That's because of Florida Statute 776.013(3), which took effect five years ago this month. The old law gave you the right to protect yourself with deadly force inside your home. The 2005 law gives you the right to protect yourself in a park, outside a Chili's, on a highway — just about anywhere.
You need only to "reasonably believe" that pulling the trigger or plunging the knife or swinging the bat is necessary to stop the other person from hurting you.


Reports of justifiable homicides tripled after the law went into effect, according to the Florida Department of Law Enforcement. Last year, twice a week, on average, someone's killing was considered warranted....

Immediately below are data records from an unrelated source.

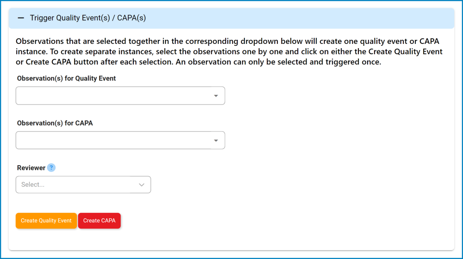Image resolution: width=463 pixels, height=259 pixels.
Task: Click the blank white area below the buttons
Action: click(232, 240)
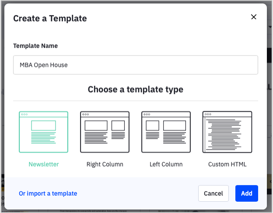Viewport: 273px width, 213px height.
Task: Click the Newsletter text label
Action: click(x=44, y=164)
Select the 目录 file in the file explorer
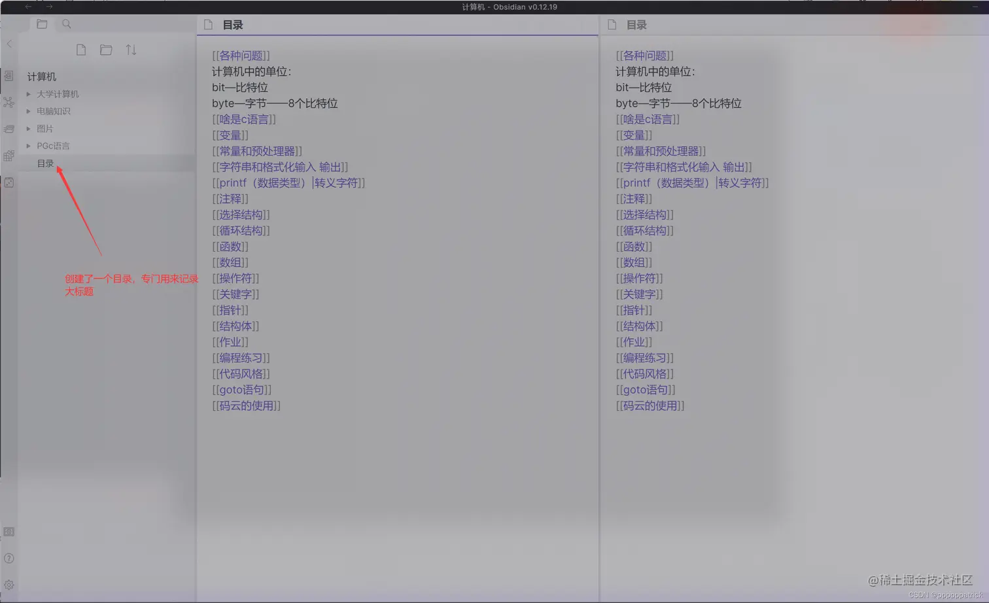 pyautogui.click(x=45, y=163)
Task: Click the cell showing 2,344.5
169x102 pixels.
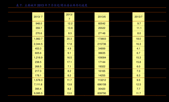Action: (38, 44)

...But the law has also been used to excuse violence in deadly neighbor arguments, bar brawls, road rage — even a gang shoot-out — that just as easily might have ended with someone walking away.

Has it cheapened human life?

Miami's police chief made a prediction shortly before the law took effect:
"Whether it's trick-or-treaters or kids playing in the yard of someone who doesn't want them there or some drunk guy stumbling into the wrong house,'' Chief John Timoney told the New York Times, "you're encouraging people to possibly use deadly physical force where it shouldn't be used.''
Four years later, Billy Kuch got drunk, so drunk that at 5 a.m. one day he stumbled to the door of the wrong house in a look-alike neighborhood and tried to open it, twice....

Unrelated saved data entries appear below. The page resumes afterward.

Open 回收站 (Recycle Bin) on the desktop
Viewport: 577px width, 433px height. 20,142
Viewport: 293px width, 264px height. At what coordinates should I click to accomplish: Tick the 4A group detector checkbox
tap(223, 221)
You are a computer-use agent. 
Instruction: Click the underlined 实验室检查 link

...Arthur Hayhoe read about Billy Kuch in the newspaper. The executive director of the Florida Coalition to Stop Gun Violence added another file to his growing stack. This shooting wasn't far from his own home.

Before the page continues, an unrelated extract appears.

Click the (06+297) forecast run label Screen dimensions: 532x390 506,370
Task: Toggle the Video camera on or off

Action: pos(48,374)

Hayhoe says the law turns Florida into the Wild West.
"What in the hell is our state government doing passing a law encouraging our citizens to solve disputes with guns?" he said. "This is the right-to-commit-murder law."
Florida was the first of more than 20 states to allow people to defend themselves with deadly force anywhere they had a right to be.
Credit the National Rifle Association. Backed by the influential organization, the "stand your ground" legislation won broad support from lawmakers and praise from then-Gov. Jeb Bush as "a good, common-sense, anticrime issue."...



...In 57 of them, those who used force were either not charged with a crime or the charges were dropped by prosecutors or dismissed by a judge before trial. Seven other defendants were acquitted.
Some people fought off intruders in their homes or businesses, which would have been allowed even before the "stand your ground" law.
The use of force resulted in 65 deaths....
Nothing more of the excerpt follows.